On 7 November 1950, the US Ordnance Committee Minutes (OCM), ceased utilizing the terms heavy, medium, and light tanks and redesignated tanks by the gun system, e.g. 90 mm Gun Tank M48 Patton, etc. with heavy gun tanks (120 mm or 4.724 in), medium gun tanks (90 mm or 3.543 in), and light gun tanks (76 mm or 2.992 in), although these gun terms were often still shortened to simply heavy, medium, and light tanks.
The term main battle tank (MBT), in the US, was first generally applied in 1960 to an all-purpose tank, armed and protected as a heavy tank, but with the mobility of the medium tank (the introduction of M60 Patton). The MBT would form the backbone of modern ground forces.
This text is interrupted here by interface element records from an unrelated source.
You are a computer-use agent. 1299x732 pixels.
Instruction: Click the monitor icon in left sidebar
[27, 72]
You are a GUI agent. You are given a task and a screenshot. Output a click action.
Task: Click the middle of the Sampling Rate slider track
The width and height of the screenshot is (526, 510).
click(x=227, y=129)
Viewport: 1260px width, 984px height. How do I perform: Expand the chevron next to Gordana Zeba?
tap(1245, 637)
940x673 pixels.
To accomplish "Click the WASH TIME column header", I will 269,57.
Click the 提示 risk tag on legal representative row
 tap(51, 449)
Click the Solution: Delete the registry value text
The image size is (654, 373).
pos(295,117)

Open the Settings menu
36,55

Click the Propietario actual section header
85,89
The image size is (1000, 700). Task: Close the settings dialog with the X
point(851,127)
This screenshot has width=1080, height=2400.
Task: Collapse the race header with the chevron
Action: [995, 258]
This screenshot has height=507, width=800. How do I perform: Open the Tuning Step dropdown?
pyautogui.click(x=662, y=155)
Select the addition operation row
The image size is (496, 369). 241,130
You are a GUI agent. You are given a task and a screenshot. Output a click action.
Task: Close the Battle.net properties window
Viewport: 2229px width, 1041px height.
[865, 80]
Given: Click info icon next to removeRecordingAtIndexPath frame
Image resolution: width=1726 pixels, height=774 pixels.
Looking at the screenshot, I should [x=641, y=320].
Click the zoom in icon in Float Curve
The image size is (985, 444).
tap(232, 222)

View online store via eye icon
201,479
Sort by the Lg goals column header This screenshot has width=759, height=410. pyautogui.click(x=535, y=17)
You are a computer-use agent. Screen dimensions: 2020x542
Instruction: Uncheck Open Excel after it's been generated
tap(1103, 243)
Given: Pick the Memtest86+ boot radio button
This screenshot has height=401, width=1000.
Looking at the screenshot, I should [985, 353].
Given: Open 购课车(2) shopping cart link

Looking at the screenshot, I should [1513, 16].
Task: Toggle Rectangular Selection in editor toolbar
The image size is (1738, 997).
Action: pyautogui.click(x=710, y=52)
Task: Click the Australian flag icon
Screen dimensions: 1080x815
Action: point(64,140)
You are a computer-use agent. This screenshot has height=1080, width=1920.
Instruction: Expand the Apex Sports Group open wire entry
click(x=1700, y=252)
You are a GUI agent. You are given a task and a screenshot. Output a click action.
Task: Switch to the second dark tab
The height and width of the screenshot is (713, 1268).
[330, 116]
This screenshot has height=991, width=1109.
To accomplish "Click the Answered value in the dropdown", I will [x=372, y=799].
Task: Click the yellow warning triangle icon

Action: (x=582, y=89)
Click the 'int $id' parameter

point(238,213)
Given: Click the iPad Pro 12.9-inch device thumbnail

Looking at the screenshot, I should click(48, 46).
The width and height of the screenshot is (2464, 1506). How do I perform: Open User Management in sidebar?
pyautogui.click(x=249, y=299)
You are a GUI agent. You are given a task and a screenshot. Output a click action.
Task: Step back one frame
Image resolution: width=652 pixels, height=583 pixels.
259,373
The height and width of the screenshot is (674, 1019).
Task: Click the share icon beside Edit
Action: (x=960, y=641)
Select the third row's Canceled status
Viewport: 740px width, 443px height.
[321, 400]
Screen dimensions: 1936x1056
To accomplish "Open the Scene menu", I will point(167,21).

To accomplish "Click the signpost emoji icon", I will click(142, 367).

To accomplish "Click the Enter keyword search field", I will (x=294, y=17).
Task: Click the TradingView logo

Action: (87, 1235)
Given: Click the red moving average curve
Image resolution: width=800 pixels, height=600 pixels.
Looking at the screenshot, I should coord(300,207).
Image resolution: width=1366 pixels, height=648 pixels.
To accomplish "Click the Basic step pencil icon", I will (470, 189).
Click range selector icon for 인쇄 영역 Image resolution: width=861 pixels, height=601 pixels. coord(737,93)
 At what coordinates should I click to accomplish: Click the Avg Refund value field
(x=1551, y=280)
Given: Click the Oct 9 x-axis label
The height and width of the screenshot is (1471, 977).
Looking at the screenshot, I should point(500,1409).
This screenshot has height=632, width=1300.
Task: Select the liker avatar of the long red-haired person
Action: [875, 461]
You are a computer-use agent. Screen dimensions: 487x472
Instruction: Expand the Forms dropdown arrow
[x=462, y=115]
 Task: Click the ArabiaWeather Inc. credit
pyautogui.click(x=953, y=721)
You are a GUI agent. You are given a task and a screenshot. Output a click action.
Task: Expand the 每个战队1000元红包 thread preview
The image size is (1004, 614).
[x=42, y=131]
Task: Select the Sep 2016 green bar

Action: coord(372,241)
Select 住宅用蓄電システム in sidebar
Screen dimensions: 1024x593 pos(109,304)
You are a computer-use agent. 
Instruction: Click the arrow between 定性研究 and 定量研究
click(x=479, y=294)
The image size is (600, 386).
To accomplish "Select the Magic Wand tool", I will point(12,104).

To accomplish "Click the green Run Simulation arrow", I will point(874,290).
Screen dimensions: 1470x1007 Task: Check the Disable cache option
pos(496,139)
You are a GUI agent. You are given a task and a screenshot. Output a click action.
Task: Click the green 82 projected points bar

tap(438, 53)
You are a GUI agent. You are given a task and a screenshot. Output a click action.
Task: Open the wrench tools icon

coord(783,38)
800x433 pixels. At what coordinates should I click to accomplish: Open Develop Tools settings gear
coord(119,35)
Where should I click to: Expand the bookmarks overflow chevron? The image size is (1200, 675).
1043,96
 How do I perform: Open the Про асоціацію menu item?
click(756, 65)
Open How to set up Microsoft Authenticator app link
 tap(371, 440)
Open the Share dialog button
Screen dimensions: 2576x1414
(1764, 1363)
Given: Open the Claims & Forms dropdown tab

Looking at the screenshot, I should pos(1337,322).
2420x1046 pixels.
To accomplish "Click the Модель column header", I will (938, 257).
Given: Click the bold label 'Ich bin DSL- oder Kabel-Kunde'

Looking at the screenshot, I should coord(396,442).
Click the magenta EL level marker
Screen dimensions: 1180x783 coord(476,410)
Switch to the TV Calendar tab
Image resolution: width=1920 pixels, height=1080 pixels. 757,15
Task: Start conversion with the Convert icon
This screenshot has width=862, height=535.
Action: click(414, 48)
Many Cold War MBTs evolved more or less directly from late World War II medium tank designs. However, in the 1960s and 1970s, a generation of purpose-designed main battle tanks appeared, starting with the British Chieftain tank. These vehicles are less obviously influenced by wartime templates (the Chieftain, for example), weighing as much as a World War II heavy tank and possessing far greater firepower and armour, while retaining the mobility of the previous Centurion design. Similarly, the US M1 Abrams series, the German Leopard 2, the British Challenger 1, French Leclerc and Russian T-90 tanks are all main battle tanks. The defining feature of the main battle tank type is neither its weight, mobility, nor firepower, but instead the idea that only one type of tracked armoured vehicle is required to carry out the roles of breakthrough, exploitation and infantry support.